Karen adalah orang yang membuka suara untuk pertama kali.
"Jana," Kali ini Gummi turut membuka mulut.
"Ibu, Bu Jana... "
Jana memejamkan matanya. Buliran air mata sudah turun sejak tadi. Jana mengangkat tangannya kala Karen ingin mendekat. Ia memaksakan bibirnya tertawa lirih. Di hari ulang tahunnya yang pada awalnya terlihat sangat sempurna, Jana harus membayar luka lama yang tidak sengaja ia torehkan.
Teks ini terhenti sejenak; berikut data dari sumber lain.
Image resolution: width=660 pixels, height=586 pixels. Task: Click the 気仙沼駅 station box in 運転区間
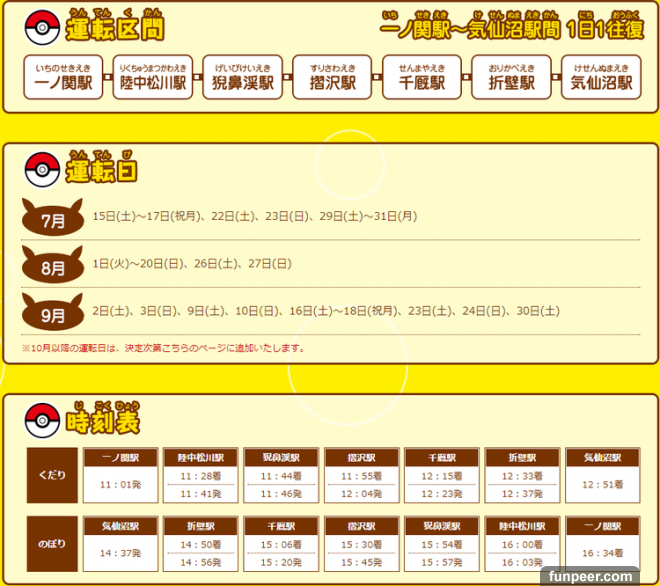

Kepalanya menggelang, sekonyol ini hidup memperlakukan dirinya? Seharusnya memang sejak awal ia tidak membiarkan hatinya untuk Prasa.
"I'm okay. Don't worry."
Tatapan iba itu semakin tercipta ketika kalimat itu keluar dari mulut Jana. Oke yang bagaimana? Sebaik apa perasaannya saat ini? Semua tahu Jana hanya berpura-pura baik-baik saja. Dan lagi, melihat bagaimana manis mereka selama ini, apa pernah ada yang membayangkan hal menyakitkan dengan mempermalukan seorang wanita di hari ulang tahunnya? Mematahkan hatinya tanpa segan.
"Na, Please."
Jana tersenyum getir. Dengan mata basah, ia beranjak dari duduknya. Bicarapun kali ini serak.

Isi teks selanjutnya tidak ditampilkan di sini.